The Lawletter Vol 41, No 3
Paul Ferrer, Senior Attorney, National Legal Research Group
In order to keep cases from ping-ponging between state and federal court, the federal removal statutes prohibit appellate review of remand orders. See In re La Providencia Dev. Corp., 406 F.2d 251, 252 (1st Cir. 1969) ("The action must not ricochet back and forth depending upon the most recent determination of a federal court."). In particular, 28 U.S.C. § 1447(d) provides that, with the exception of certain cases involving federal officers or civil rights, "[a]n order remanding a case to the State court from which it was removed is not reviewable on appeal or otherwise." 28 U.S.C. § 1447(d) (emphasis added). Does the "or otherwise" language prevent review by a district court of its own remand order under Rule 60(b)(3)? That was the question addressed by the U.S. Court of Appeals for the Fourth Circuit, sitting en banc, in Barlow v. Colgate Palmolive Co., 772 F.3d 1001 (4th Cir. 2014) (en banc).

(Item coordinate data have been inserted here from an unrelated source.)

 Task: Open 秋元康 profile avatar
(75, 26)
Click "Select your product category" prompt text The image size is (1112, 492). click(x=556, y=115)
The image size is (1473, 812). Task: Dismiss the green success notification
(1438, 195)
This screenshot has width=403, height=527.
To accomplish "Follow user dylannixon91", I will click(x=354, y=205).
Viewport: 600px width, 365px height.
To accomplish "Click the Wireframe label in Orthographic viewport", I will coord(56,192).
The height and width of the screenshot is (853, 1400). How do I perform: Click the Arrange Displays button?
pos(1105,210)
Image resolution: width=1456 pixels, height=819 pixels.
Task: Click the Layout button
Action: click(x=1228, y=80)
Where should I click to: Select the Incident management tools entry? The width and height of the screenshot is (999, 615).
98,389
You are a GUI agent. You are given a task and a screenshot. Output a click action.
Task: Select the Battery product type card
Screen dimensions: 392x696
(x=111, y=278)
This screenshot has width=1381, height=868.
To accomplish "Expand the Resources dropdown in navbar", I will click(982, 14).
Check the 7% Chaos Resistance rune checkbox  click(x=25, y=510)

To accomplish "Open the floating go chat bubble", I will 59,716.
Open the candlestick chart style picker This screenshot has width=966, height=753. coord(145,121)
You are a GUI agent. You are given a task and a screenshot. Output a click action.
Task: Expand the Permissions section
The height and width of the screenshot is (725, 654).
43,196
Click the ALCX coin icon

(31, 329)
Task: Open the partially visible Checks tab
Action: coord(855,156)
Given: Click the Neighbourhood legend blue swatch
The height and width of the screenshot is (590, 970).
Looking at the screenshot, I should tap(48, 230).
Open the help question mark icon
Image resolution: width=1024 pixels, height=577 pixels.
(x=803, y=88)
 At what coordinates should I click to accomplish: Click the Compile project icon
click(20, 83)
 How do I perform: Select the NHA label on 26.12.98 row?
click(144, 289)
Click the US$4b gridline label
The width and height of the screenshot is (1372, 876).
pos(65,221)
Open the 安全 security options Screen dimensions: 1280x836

In Barlow, two individuals separately sued Colgate-Palmolive Company and other companies in Maryland state court, alleging that each of the defendants' products had exposed them to asbestos. Even though the plaintiffs joined in-state defendants, Colgate removed the two cases to federal court on the basis of diversity of citizenship. Colgate asserted that the in-state defendants had been fraudulently joined, pointing to discovery responses indicating that the plaintiffs did not intend to pursue a claim against any defendant other than Colgate. The plaintiffs then moved to remand the cases to state court. In their motions, the plaintiffs' counsel represented that there was some circumstantial evidence to suggest exposure to asbestos at the hands of the nondiverse defendants. Based on counsel's representations, the district court judges (Judges Nickerson and Quarles) remanded the cases to state court. Shortly after returning to state court, however, the plaintiffs represented in another filing, contrary to what they had represented to the federal judges to defeat the remand motions, that they were alleging exposure only to asbestos-containing products manufactured by Colgate. At a hearing on the plaintiffs' motion, the state court judge told the plaintiffs' counsel, "I can't believe you actually told Judge Nickerson and Judge Quarles one thing and tell me another." The judge then asked plaintiffs' counsel, "It is a one-defendant case, right?" to which counsel answered, "Yes." Id. at 1006.
Colgate then returned to federal court and moved for sanctions under Rule 11 of the Federal Rules of Civil Procedure and for vacatur of the remand orders under Rule 60(b)(3), which permits a court to relieve a party from a final order based on "fraud . . . , misrepresentation, or misconduct by an opposing party." Fed. R. Civ. P. 60(b)(3). Reversing the decision of the district court, the Fourth Circuit held that § 1447(d) does not limit a court's authority to provide relief from a fraudulently obtained remand order under Rule 60(b)(3). 772 F.3d at 1010. Finding the distinction "not merely semantic," the court noted that the plain language of § 1447(d) "prohibits 'reviewing' an order, but it does not prohibit 'vacating' an order as permitted by Rule 60(b)(3)." Id. The court also reasoned that vacatur under those circumstances did not involve a "review" (that is, a reconsideration) of the merits of the remand order but was instead "based on a collateral consideration—Colgate's allegation that the remand orders were procured through attorney misconduct." Id. at 1010-11.
The Fourth Circuit acknowledged that its decision was in conflict with unpublished decisions in three other circuits, but it found those "non-binding" opinions to be unpersuasive. As a result, the issue is one that may have to be resolved at some point by the U.S. Supreme Court.